• WORK ITEM: Copy word for word the line containing "Instruction: Open the Select Shoe dropdown" together with all lines following it to the end of the listing below, without the pictures.

────

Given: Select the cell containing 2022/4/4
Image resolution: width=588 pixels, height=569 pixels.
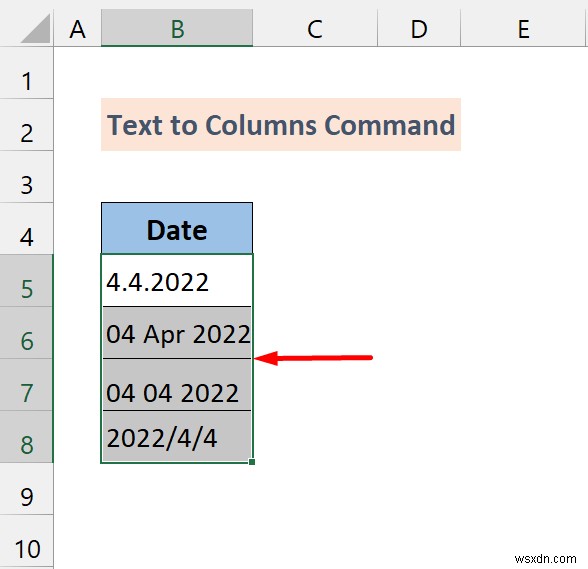Looking at the screenshot, I should click(x=177, y=437).
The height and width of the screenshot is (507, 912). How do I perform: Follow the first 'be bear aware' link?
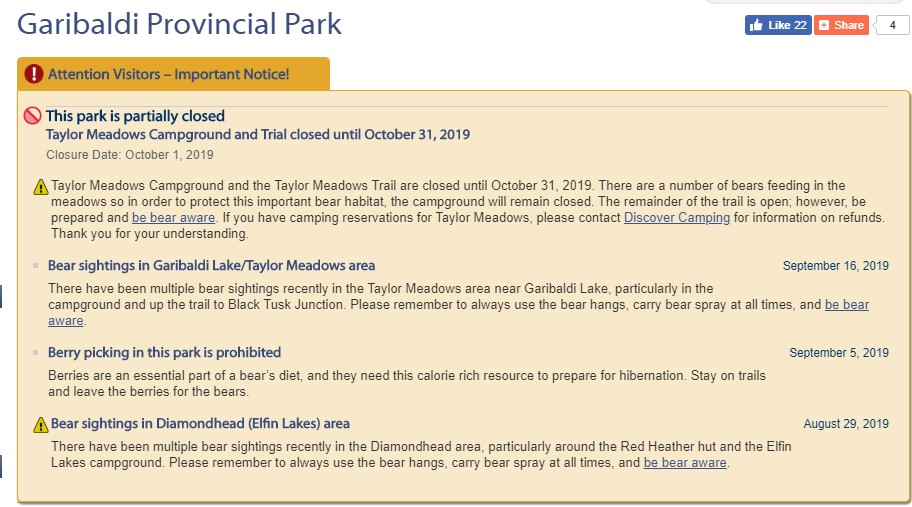(x=173, y=217)
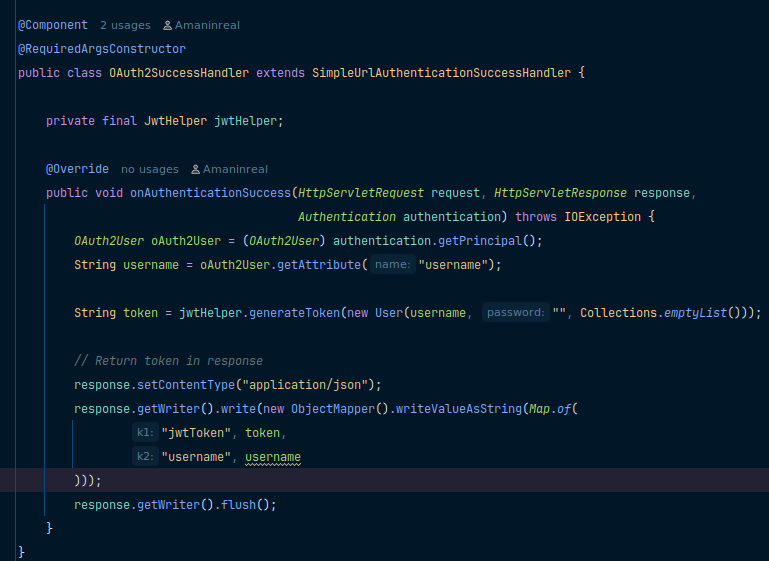
Task: Click the @RequiredArgsConstructor annotation
Action: coord(102,49)

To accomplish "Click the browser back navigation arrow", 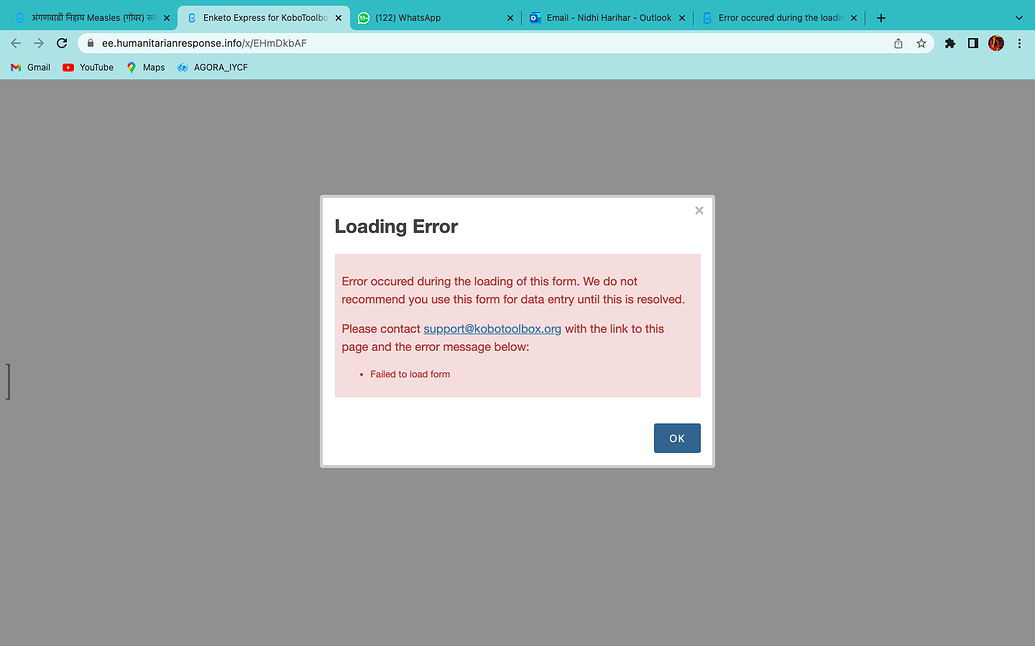I will tap(15, 43).
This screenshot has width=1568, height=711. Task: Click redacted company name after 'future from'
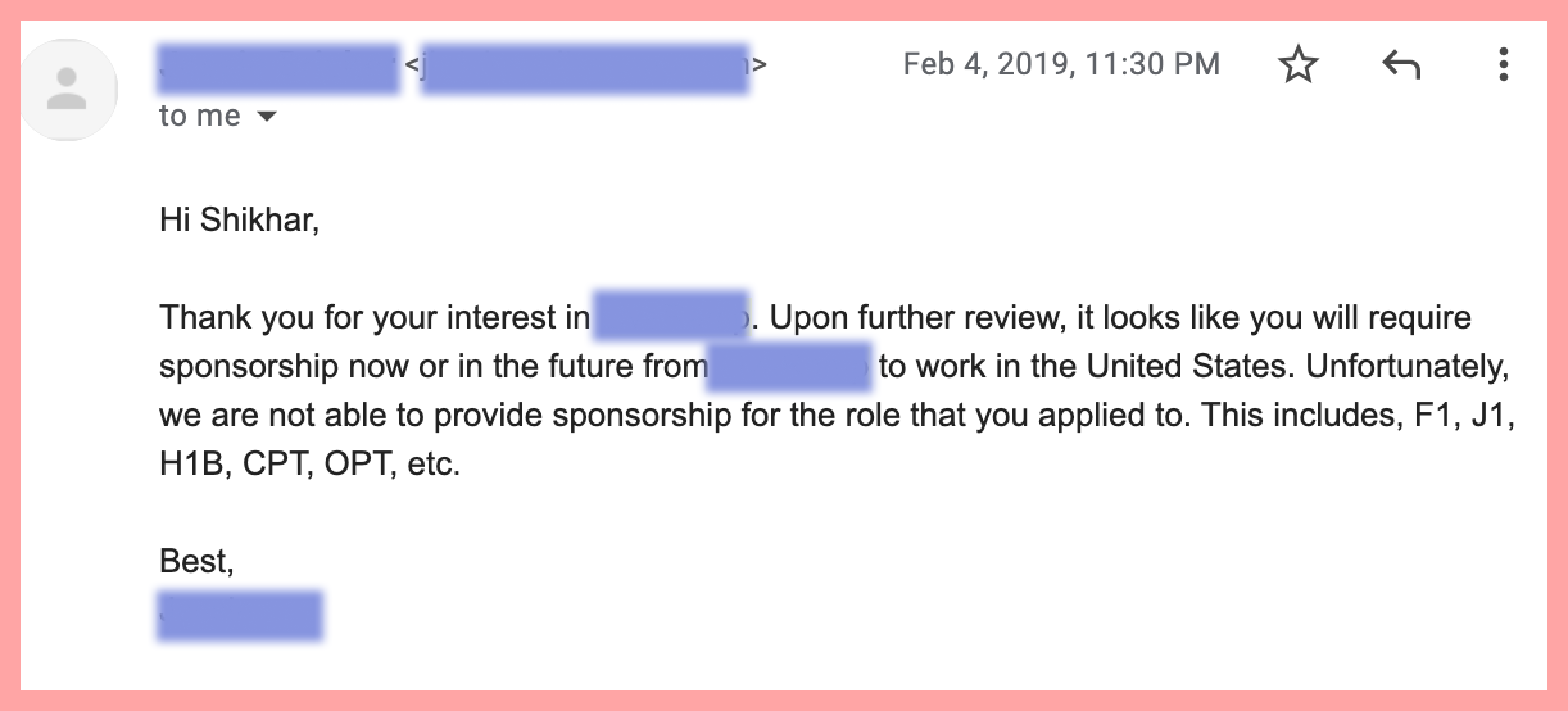tap(789, 366)
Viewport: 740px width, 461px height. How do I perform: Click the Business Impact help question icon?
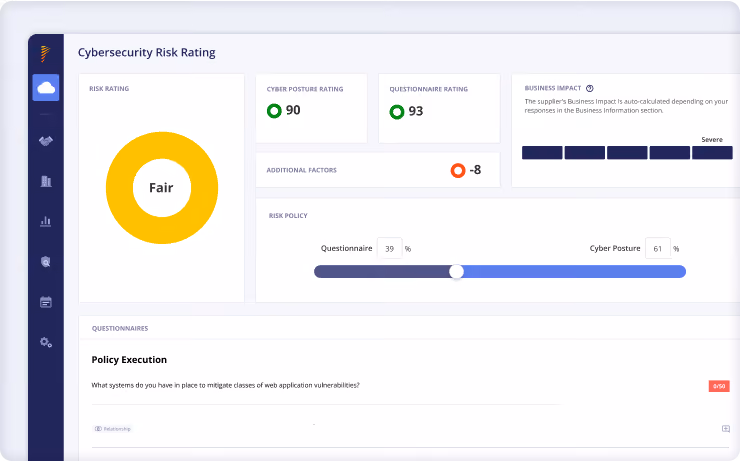(x=589, y=88)
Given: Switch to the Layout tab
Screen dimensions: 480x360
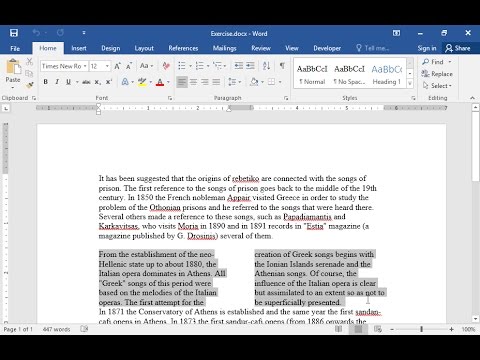Looking at the screenshot, I should 144,48.
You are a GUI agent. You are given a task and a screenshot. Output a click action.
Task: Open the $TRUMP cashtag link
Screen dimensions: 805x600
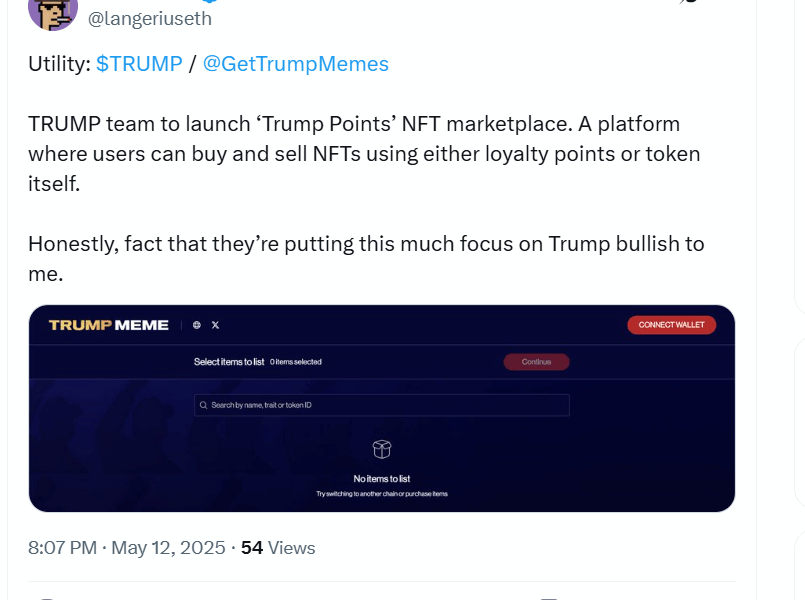pos(139,64)
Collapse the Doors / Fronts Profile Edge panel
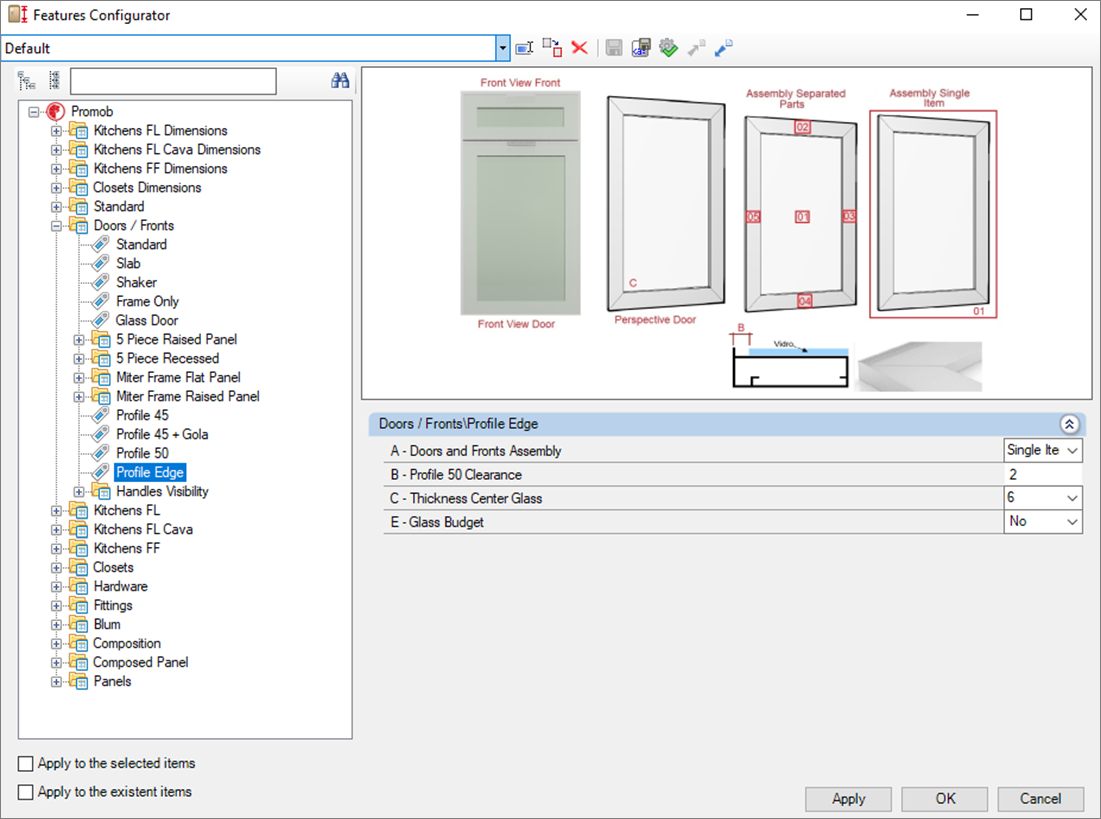 click(1070, 424)
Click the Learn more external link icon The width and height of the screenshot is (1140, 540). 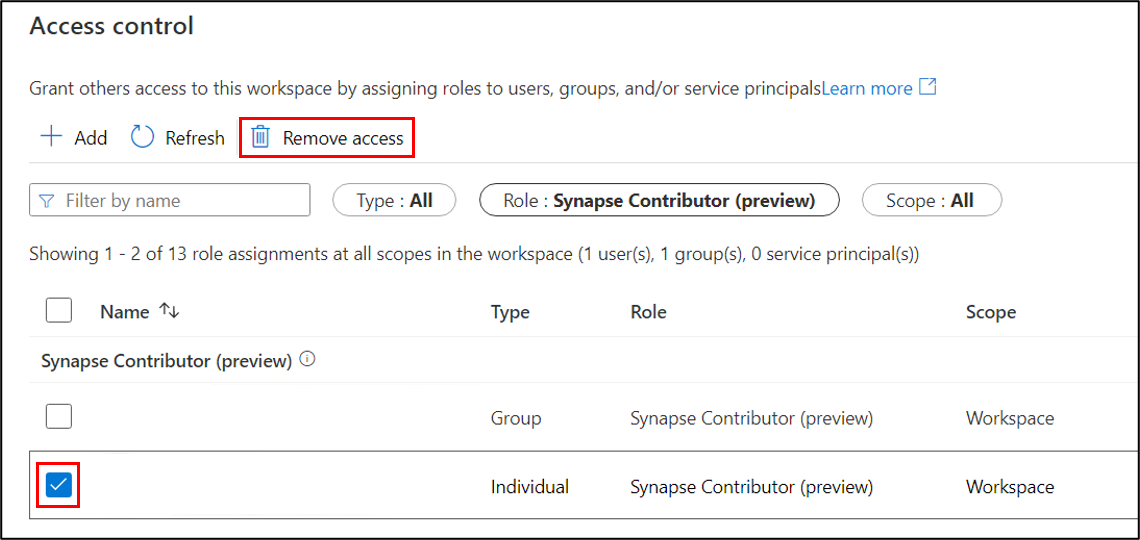(x=928, y=87)
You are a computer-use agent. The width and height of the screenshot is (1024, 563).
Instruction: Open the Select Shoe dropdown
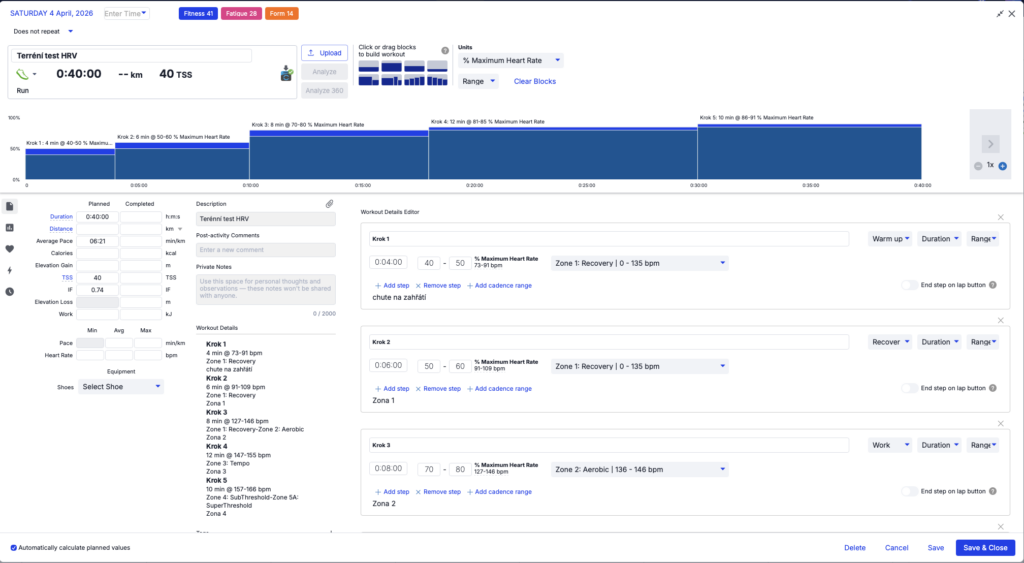click(120, 386)
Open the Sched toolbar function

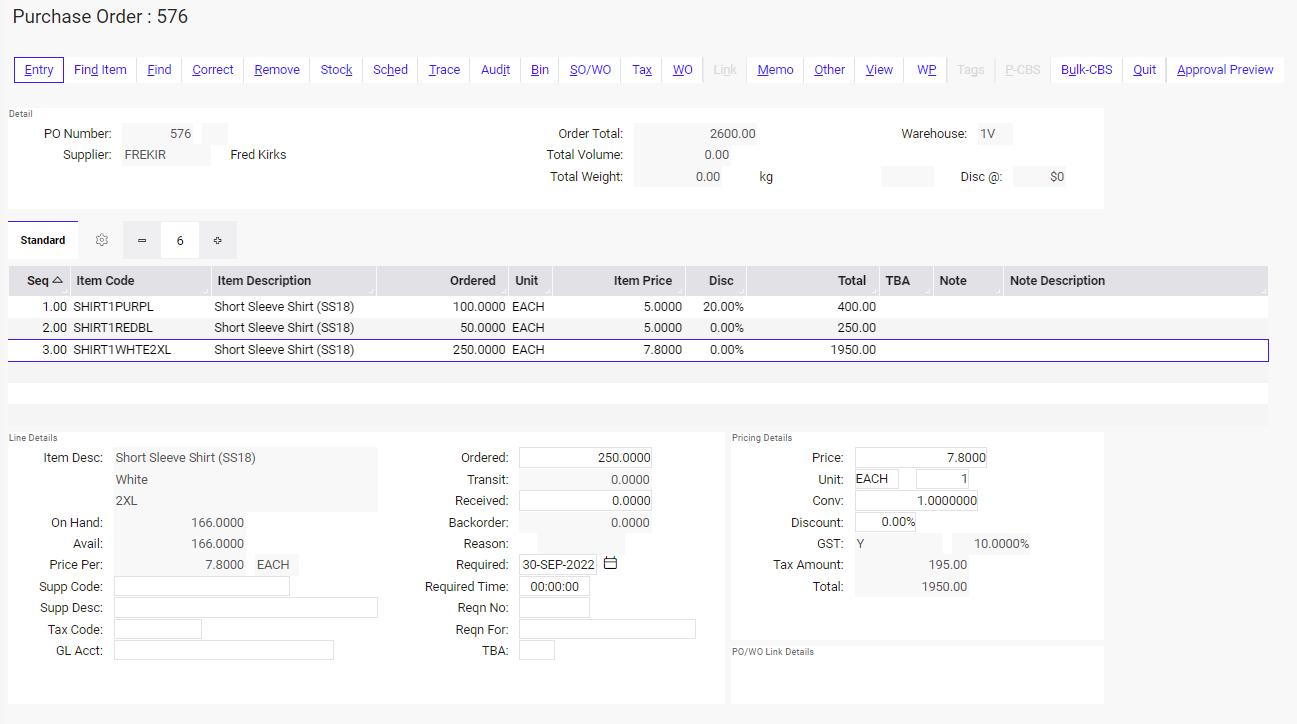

────

• TASK OUTPUT:
Instruction: Open the Select Shoe dropdown
click(120, 386)
Open the Sched toolbar function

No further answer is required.